Amy Jo Southworth, Sayville TA, was named the 2013 American Association of School Librarians (AASL) Frances Henne Award winner.
Lee Kronert, Salamanca TA, wrote Don't Blame the Messenger, a pro-educator fiction novel that addresses APPR, state exams, bullying, the role of government in public education and a teacher's right to tenure. Visit www.amazon.com for details.
Jean Lloyd, United Federation of Teachers, wrote Producing Brilliant Children, a teaching manual based on her experience as a kindergarten teacher complete with detailed lesson plans, craft templates, tips on dealing with school administrators, reading lists and more. Visit www.vantagepress.com.
Judy Schulman-Goldstein, North Rockland TA retiree, published Dere Desk I Luv You, a book filled with poignant stories of people and challenges in her 30 years of teaching, including a focus on the harmful effects of teaching to the test. The book is available at www.barnesandnoble.com or bookstore.xlibris.com.

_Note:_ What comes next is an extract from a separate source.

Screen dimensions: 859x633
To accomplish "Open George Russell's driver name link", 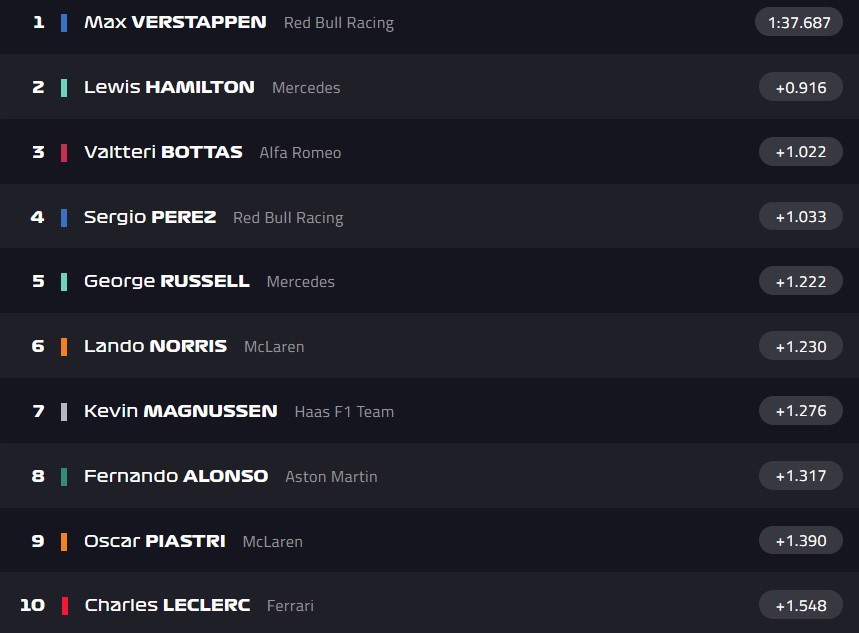I will click(x=166, y=281).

Laurel M. Sturt, UFT, wrote Davonte's Inferno: Ten Years in the NYC Public Schools System Gulag (A Teacher's Story of Fear and Loathing in American Education Today). Described as an "unflinching study of the crisis confronting teachers as well as a searing indictment of the system," Davonte's Inferno is available at www.amazon.com.
Identical twin sisters Sheila and Letty Sustrin, Brentwood TA retirees, wrote The Teacher Who Would Not Retire Becomes a Movie Star, the fourth book in their popular series. For more information, visit www.sustrinbooks.com; to order the books, visit www.bluemarlinpubs.com.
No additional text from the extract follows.